_PROVIDED RECORDS:_
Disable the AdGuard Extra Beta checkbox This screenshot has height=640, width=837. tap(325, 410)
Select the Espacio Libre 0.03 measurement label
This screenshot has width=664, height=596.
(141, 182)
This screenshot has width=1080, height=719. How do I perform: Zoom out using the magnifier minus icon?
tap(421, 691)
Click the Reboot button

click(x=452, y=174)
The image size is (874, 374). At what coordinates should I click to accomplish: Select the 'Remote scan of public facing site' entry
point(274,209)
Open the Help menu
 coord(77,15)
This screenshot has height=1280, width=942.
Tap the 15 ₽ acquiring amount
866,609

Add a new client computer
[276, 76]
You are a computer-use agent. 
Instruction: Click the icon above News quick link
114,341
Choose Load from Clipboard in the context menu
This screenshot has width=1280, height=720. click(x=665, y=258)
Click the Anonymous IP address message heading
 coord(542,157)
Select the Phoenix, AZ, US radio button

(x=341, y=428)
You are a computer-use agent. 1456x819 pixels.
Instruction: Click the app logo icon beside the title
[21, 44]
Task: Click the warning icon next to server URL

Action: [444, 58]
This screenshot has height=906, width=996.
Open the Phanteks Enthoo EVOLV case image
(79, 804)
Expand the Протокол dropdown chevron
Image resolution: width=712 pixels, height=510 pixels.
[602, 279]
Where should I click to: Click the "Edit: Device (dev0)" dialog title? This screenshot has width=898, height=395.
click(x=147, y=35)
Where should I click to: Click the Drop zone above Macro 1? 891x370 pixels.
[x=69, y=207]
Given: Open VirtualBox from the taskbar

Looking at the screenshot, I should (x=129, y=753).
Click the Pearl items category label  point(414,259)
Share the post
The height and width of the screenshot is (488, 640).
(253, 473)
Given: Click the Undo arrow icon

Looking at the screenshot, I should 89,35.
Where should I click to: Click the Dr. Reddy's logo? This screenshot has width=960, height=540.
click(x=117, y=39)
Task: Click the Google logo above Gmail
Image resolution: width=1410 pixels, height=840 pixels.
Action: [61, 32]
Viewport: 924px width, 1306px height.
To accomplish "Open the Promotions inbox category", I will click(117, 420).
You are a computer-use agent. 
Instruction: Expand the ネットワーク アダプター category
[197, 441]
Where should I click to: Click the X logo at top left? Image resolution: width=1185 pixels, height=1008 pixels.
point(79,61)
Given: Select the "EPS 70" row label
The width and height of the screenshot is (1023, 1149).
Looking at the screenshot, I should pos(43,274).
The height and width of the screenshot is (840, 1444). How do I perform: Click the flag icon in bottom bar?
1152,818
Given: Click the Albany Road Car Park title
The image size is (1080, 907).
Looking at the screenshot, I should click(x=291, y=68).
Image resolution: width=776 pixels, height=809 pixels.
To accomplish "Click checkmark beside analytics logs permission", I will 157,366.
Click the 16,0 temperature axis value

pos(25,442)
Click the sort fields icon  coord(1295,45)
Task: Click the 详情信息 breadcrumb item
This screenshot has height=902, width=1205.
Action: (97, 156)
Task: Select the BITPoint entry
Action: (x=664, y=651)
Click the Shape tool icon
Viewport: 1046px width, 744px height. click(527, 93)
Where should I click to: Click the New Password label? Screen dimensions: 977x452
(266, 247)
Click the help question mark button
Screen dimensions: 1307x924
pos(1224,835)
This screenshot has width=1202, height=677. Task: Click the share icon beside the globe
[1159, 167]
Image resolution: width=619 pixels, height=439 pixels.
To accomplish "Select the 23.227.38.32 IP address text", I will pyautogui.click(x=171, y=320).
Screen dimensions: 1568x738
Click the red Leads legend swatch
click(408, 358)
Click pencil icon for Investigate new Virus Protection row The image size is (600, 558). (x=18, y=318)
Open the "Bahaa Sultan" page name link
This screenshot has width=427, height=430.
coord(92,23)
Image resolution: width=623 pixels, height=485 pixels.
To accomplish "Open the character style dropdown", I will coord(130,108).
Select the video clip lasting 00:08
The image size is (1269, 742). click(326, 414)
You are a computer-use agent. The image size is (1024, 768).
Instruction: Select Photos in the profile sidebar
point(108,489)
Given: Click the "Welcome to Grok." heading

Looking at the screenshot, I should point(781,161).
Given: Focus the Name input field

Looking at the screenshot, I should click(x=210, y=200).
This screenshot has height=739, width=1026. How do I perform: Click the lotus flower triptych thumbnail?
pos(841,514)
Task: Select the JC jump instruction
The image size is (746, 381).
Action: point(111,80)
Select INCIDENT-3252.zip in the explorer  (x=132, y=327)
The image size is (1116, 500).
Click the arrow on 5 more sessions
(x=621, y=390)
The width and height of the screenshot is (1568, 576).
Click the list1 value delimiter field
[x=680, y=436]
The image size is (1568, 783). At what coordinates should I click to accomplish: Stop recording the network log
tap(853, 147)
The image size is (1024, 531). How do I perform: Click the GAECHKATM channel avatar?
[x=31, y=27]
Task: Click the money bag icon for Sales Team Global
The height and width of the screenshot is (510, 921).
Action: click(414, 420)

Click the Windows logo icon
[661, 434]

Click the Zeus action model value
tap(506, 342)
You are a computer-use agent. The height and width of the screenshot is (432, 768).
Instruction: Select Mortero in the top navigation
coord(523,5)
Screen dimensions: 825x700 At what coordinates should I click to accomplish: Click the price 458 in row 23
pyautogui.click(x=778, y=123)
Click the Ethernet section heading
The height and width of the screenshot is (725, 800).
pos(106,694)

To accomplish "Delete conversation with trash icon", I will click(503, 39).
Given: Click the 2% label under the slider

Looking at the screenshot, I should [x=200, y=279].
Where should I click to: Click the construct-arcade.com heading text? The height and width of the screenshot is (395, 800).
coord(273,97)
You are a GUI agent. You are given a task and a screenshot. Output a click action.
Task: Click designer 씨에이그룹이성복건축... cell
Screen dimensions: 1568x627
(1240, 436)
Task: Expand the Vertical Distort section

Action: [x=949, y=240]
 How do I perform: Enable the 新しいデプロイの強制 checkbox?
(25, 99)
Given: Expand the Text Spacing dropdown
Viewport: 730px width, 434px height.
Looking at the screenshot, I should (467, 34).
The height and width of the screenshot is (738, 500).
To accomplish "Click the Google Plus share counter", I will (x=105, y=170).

_ABOUT THIS EXERCISE:_
Please print the whole of the material verbatim.

_EXERCISE ANSWER:_
Disable the AdGuard Extra Beta checkbox This screenshot has height=640, width=837. tap(325, 410)
Select the Espacio Libre 0.03 measurement label
This screenshot has width=664, height=596.
(141, 182)
This screenshot has width=1080, height=719. How do I perform: Zoom out using the magnifier minus icon?
tap(421, 691)
Click the Reboot button

click(x=452, y=174)
The image size is (874, 374). At what coordinates should I click to accomplish: Select the 'Remote scan of public facing site' entry
point(274,209)
Open the Help menu
 coord(77,15)
This screenshot has height=1280, width=942.
Tap the 15 ₽ acquiring amount
866,609

Add a new client computer
[276, 76]
You are a computer-use agent. 
Instruction: Click the icon above News quick link
114,341
Choose Load from Clipboard in the context menu
This screenshot has width=1280, height=720. click(x=665, y=258)
Click the Anonymous IP address message heading
 coord(542,157)
Select the Phoenix, AZ, US radio button

(x=341, y=428)
You are a computer-use agent. 1456x819 pixels.
Instruction: Click the app logo icon beside the title
[21, 44]
Task: Click the warning icon next to server URL

Action: [444, 58]
This screenshot has height=906, width=996.
Open the Phanteks Enthoo EVOLV case image
(79, 804)
Expand the Протокол dropdown chevron
Image resolution: width=712 pixels, height=510 pixels.
[602, 279]
Where should I click to: Click the "Edit: Device (dev0)" dialog title? This screenshot has width=898, height=395.
click(x=147, y=35)
Where should I click to: Click the Drop zone above Macro 1? 891x370 pixels.
[x=69, y=207]
Given: Open VirtualBox from the taskbar

Looking at the screenshot, I should (x=129, y=753).
Click the Pearl items category label  point(414,259)
Share the post
The height and width of the screenshot is (488, 640).
(253, 473)
Given: Click the Undo arrow icon

Looking at the screenshot, I should 89,35.
Where should I click to: Click the Dr. Reddy's logo? This screenshot has width=960, height=540.
click(x=117, y=39)
Task: Click the Google logo above Gmail
Image resolution: width=1410 pixels, height=840 pixels.
Action: [61, 32]
Viewport: 924px width, 1306px height.
To accomplish "Open the Promotions inbox category", I will click(117, 420).
You are a computer-use agent. 
Instruction: Expand the ネットワーク アダプター category
[197, 441]
Where should I click to: Click the X logo at top left? Image resolution: width=1185 pixels, height=1008 pixels.
point(79,61)
Given: Select the "EPS 70" row label
The width and height of the screenshot is (1023, 1149).
Looking at the screenshot, I should pos(43,274).
The height and width of the screenshot is (840, 1444). How do I perform: Click the flag icon in bottom bar?
1152,818
Given: Click the Albany Road Car Park title
The image size is (1080, 907).
Looking at the screenshot, I should click(x=291, y=68).
Image resolution: width=776 pixels, height=809 pixels.
To accomplish "Click checkmark beside analytics logs permission", I will 157,366.
Click the 16,0 temperature axis value

pos(25,442)
Click the sort fields icon  coord(1295,45)
Task: Click the 详情信息 breadcrumb item
This screenshot has height=902, width=1205.
Action: (97, 156)
Task: Select the BITPoint entry
Action: (x=664, y=651)
Click the Shape tool icon
Viewport: 1046px width, 744px height. click(527, 93)
Where should I click to: Click the New Password label? Screen dimensions: 977x452
(266, 247)
Click the help question mark button
Screen dimensions: 1307x924
pos(1224,835)
This screenshot has width=1202, height=677. Task: Click the share icon beside the globe
[1159, 167]
Image resolution: width=619 pixels, height=439 pixels.
To accomplish "Select the 23.227.38.32 IP address text", I will pyautogui.click(x=171, y=320).
Screen dimensions: 1568x738
Click the red Leads legend swatch
click(408, 358)
Click pencil icon for Investigate new Virus Protection row The image size is (600, 558). (x=18, y=318)
Open the "Bahaa Sultan" page name link
This screenshot has width=427, height=430.
coord(92,23)
Image resolution: width=623 pixels, height=485 pixels.
To accomplish "Open the character style dropdown", I will coord(130,108).
Select the video clip lasting 00:08
The image size is (1269, 742). click(326, 414)
You are a computer-use agent. The image size is (1024, 768).
Instruction: Select Photos in the profile sidebar
point(108,489)
Given: Click the "Welcome to Grok." heading

Looking at the screenshot, I should point(781,161).
Given: Focus the Name input field

Looking at the screenshot, I should click(x=210, y=200).
This screenshot has height=739, width=1026. How do I perform: Click the lotus flower triptych thumbnail?
pos(841,514)
Task: Select the JC jump instruction
The image size is (746, 381).
Action: point(111,80)
Select INCIDENT-3252.zip in the explorer  (x=132, y=327)
The image size is (1116, 500).
Click the arrow on 5 more sessions
(x=621, y=390)
The width and height of the screenshot is (1568, 576).
Click the list1 value delimiter field
[x=680, y=436]
The image size is (1568, 783). At what coordinates should I click to accomplish: Stop recording the network log
tap(853, 147)
The image size is (1024, 531). How do I perform: Click the GAECHKATM channel avatar?
[x=31, y=27]
Task: Click the money bag icon for Sales Team Global
The height and width of the screenshot is (510, 921).
Action: click(414, 420)

Click the Windows logo icon
[661, 434]

Click the Zeus action model value
tap(506, 342)
You are a computer-use agent. The height and width of the screenshot is (432, 768).
Instruction: Select Mortero in the top navigation
coord(523,5)
Screen dimensions: 825x700 At what coordinates should I click to accomplish: Click the price 458 in row 23
pyautogui.click(x=778, y=123)
Click the Ethernet section heading
The height and width of the screenshot is (725, 800).
pos(106,694)

To accomplish "Delete conversation with trash icon", I will click(503, 39).
Given: Click the 2% label under the slider

Looking at the screenshot, I should [x=200, y=279].
Where should I click to: Click the construct-arcade.com heading text? The height and width of the screenshot is (395, 800).
coord(273,97)
You are a GUI agent. You are given a task and a screenshot. Output a click action.
Task: Click designer 씨에이그룹이성복건축... cell
Screen dimensions: 1568x627
(1240, 436)
Task: Expand the Vertical Distort section

Action: [x=949, y=240]
 How do I perform: Enable the 新しいデプロイの強制 checkbox?
(25, 99)
Given: Expand the Text Spacing dropdown
Viewport: 730px width, 434px height.
Looking at the screenshot, I should (467, 34).
The height and width of the screenshot is (738, 500).
To accomplish "Click the Google Plus share counter", I will (x=105, y=170).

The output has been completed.